Copy the lines below, please, starting with the one that contains "554x395 pixels. Task: Sort" and ending with the last. Pictures stay out.

== Segment start ==

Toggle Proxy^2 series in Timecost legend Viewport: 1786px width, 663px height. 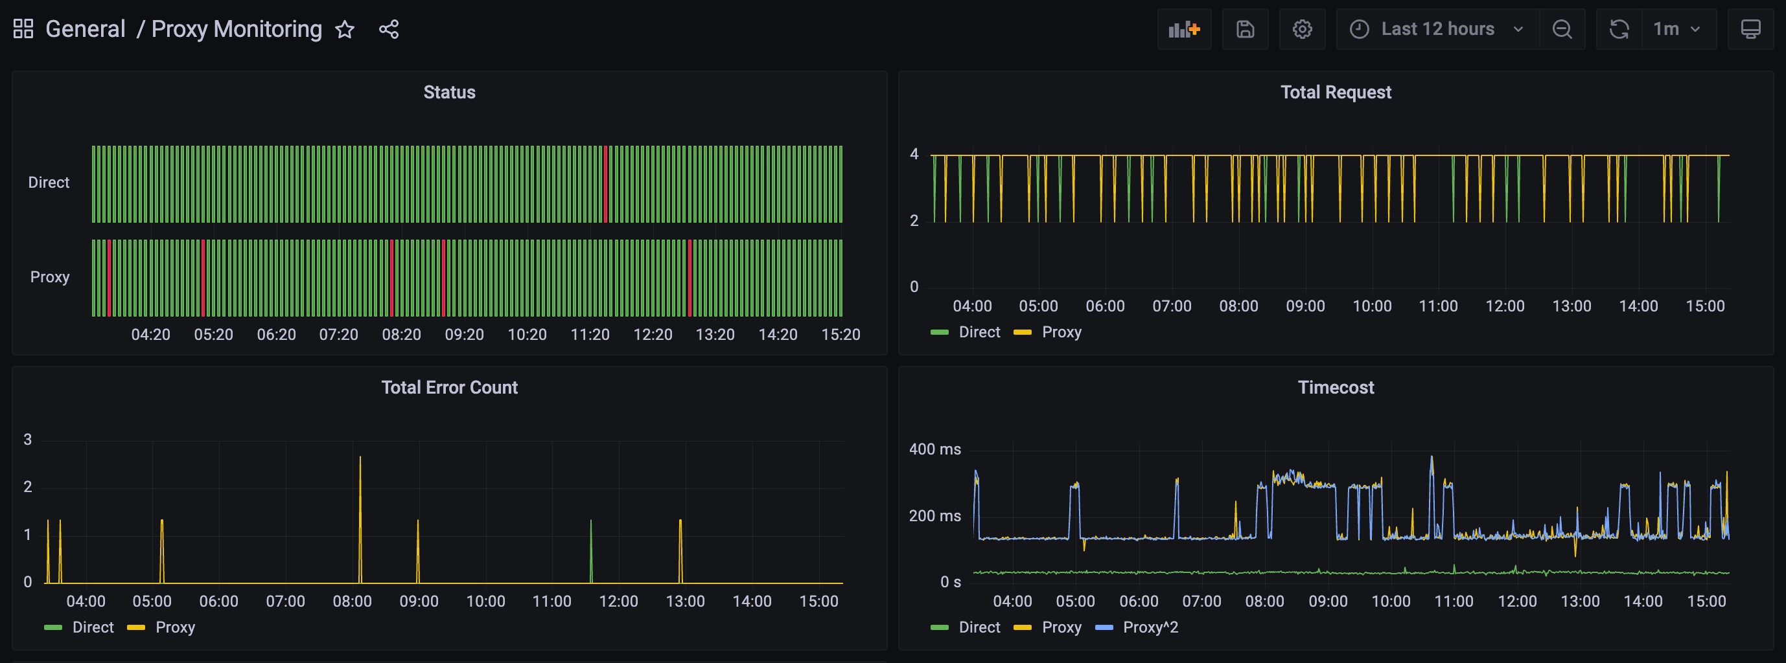click(x=1150, y=628)
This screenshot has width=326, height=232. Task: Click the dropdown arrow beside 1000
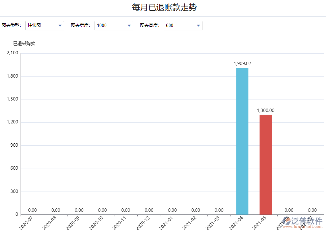(129, 25)
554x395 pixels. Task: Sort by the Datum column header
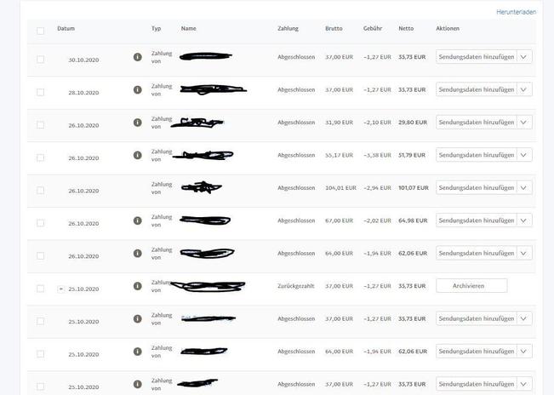(66, 29)
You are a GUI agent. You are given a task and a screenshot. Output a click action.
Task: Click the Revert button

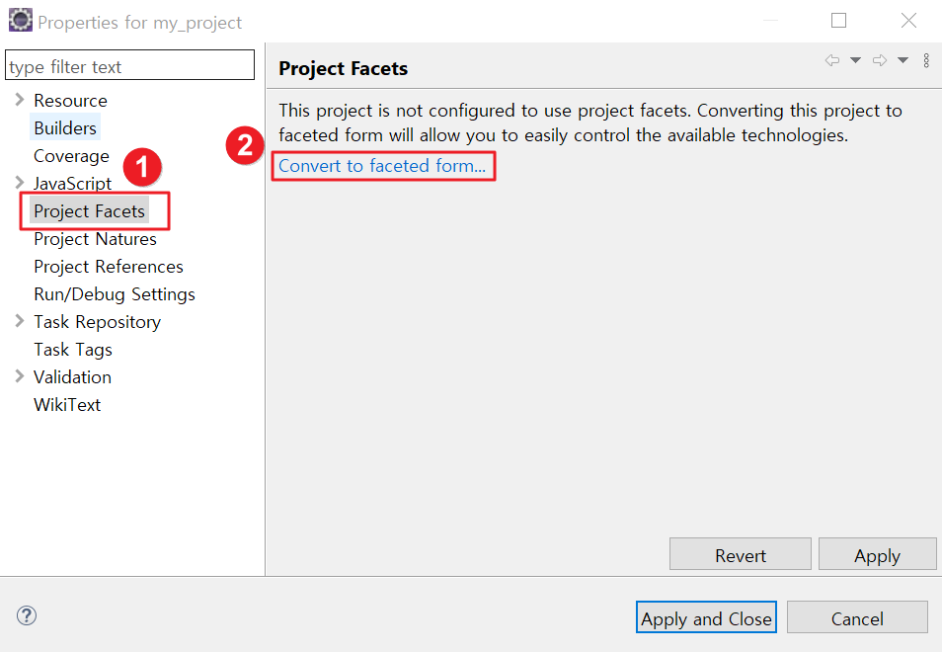(x=740, y=553)
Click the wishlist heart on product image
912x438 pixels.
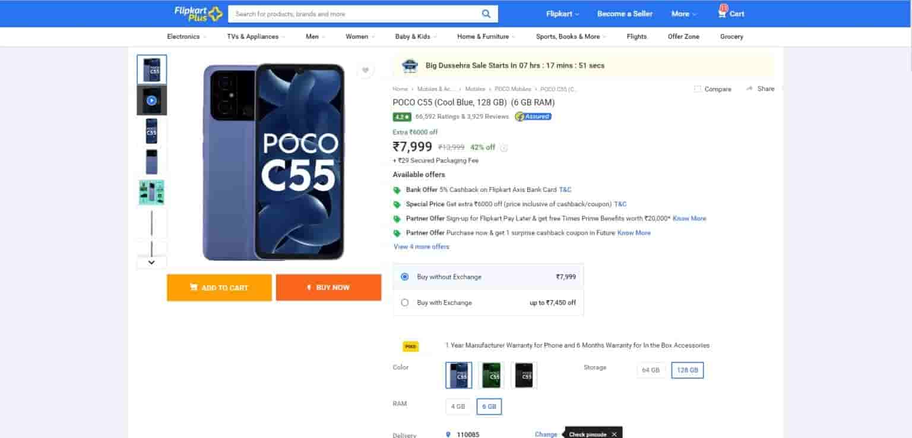pyautogui.click(x=365, y=70)
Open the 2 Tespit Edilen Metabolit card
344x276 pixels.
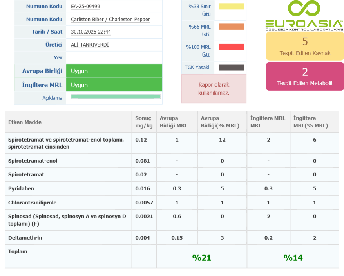305,76
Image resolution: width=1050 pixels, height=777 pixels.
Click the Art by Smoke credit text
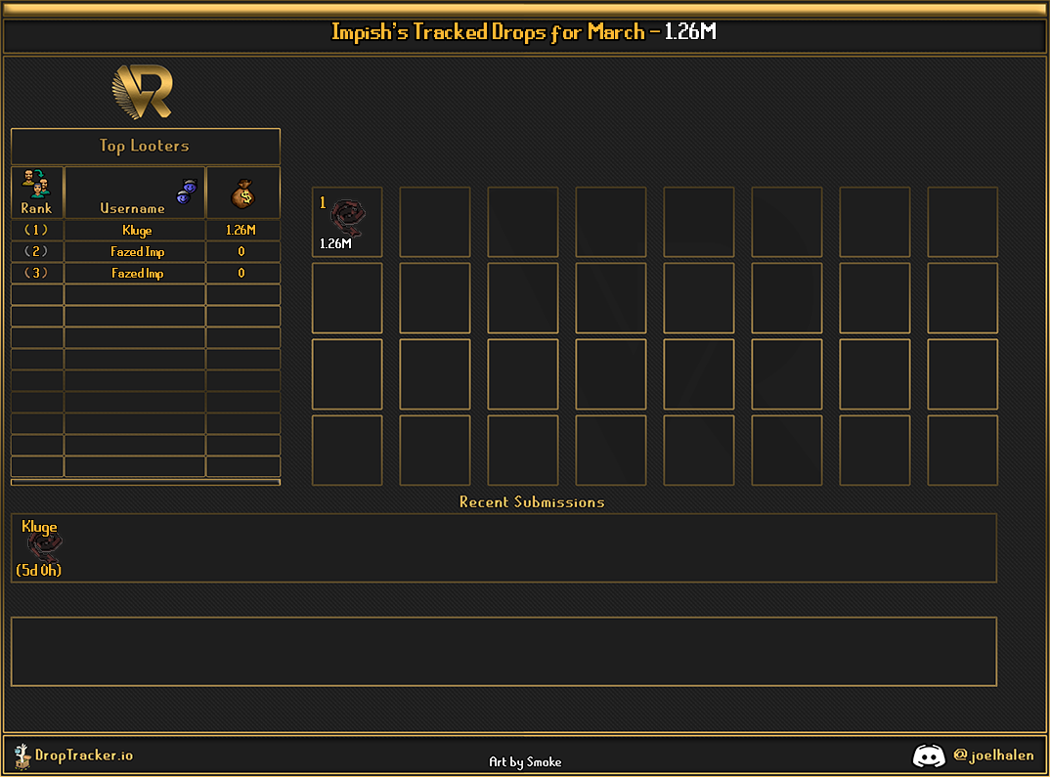tap(525, 761)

== Segment end ==

■ **Expected answer**
554x395 pixels. Task: Sort by the Datum column header
(66, 29)
You are a GUI agent. You are given a task and a screenshot. Output a click action.
Task: Click the Revert button

(x=740, y=553)
Click the wishlist heart on product image
912x438 pixels.
pyautogui.click(x=365, y=70)
Open the 2 Tespit Edilen Metabolit card
344x276 pixels.
305,76
Image resolution: width=1050 pixels, height=777 pixels.
Click the Art by Smoke credit text
tap(525, 761)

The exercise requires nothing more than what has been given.